▶ **Written problem**
In the blog post on playing it safe, who plays Sophie Lennon?

▶ **Reading text**
Playing It Safe

Are You Playing It Safe or Speaking With Courage?

 

The Marvelous Mrs. Maisel. Have you seen it?

Over the holidays I binge watched season 3 … twice. Once alone, and once with my husband. To say I love the show is an understatement. 

But that’s not what this post is about. Without giving away any spoilers, the final scene in season 3, episode 7 really made me think about the difference between playing it safe and speaking with courage. Let me summarize below.

Comfort Zones

Three characters are seen on screen:

Mrs. (Midge) Maisel – Lead character of the show played by Rachel Brosnahan.

Sophie Lennon – Also a comedian and Mrs. Maisel’s nemesis, played by Jane Lynch.

Susie – Mrs. Maisel’s & Sophie’s somewhat crude, yet caring, manager, played by Alex Borstein.

Sophie, an arrogant comedian who blames everyone else for her shortcomings rather than looking inward, had just debuted in her first non-comedic acting role on Broadway. And she blew it. Instead of staying in character, she reverted back to her comedic comfort zone, making a fool of herself, her manager, the producers and investors.

Appalled, Susie chased Sophie across the stage and out of the theater.

Out on the street, Susie screamed and pointed at the much taller Sophie, calling her a fraud and a coward – with some nerve thinking that Mrs. Maisel is her competition.

▶ **Source excerpt**
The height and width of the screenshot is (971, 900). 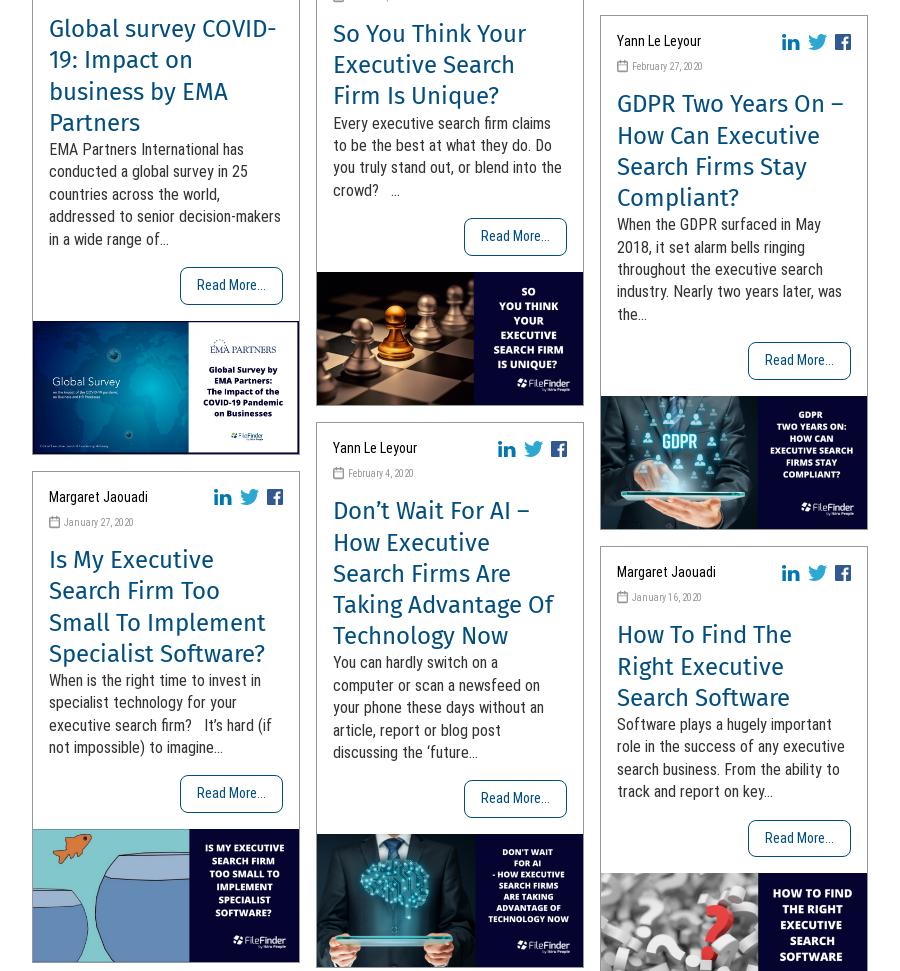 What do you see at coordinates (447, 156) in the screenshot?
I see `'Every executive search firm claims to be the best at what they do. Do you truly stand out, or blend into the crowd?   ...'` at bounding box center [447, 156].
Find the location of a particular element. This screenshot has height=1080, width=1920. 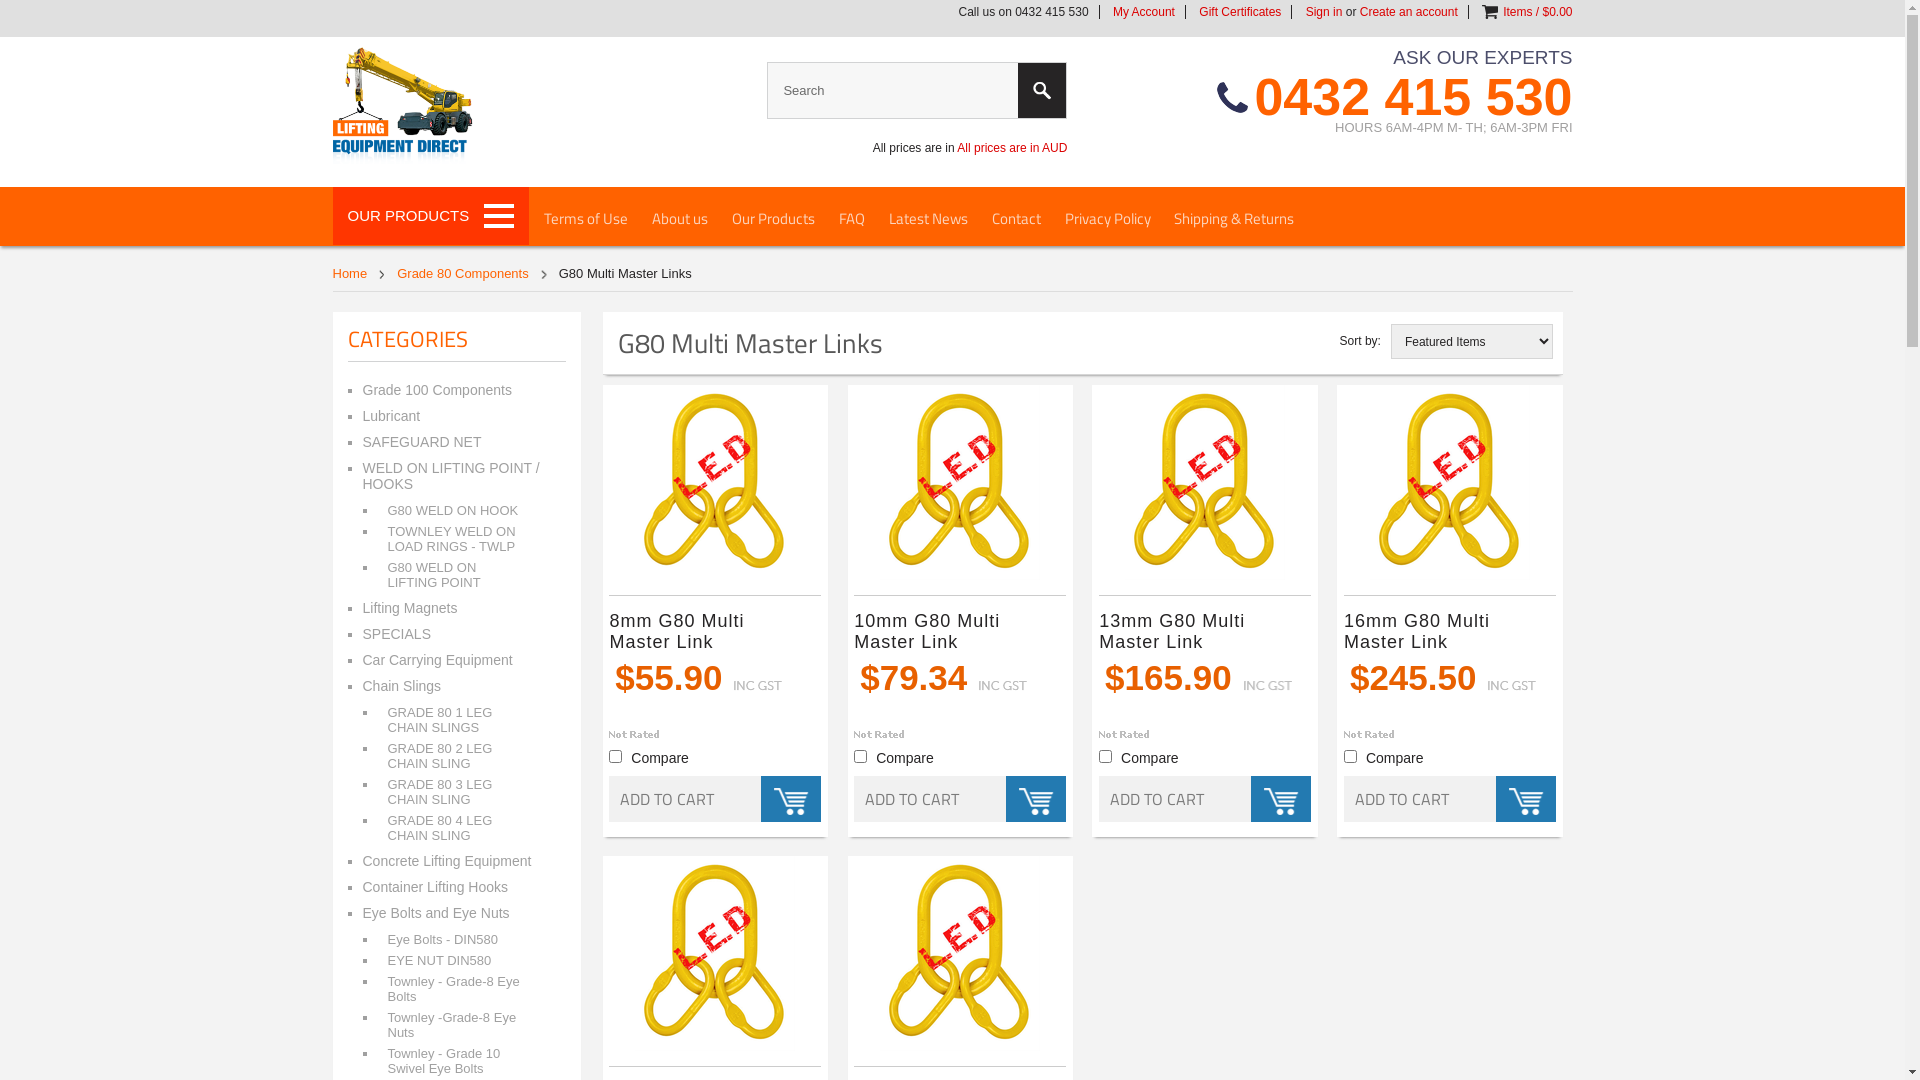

▶ **Task solution**
Jane Lynch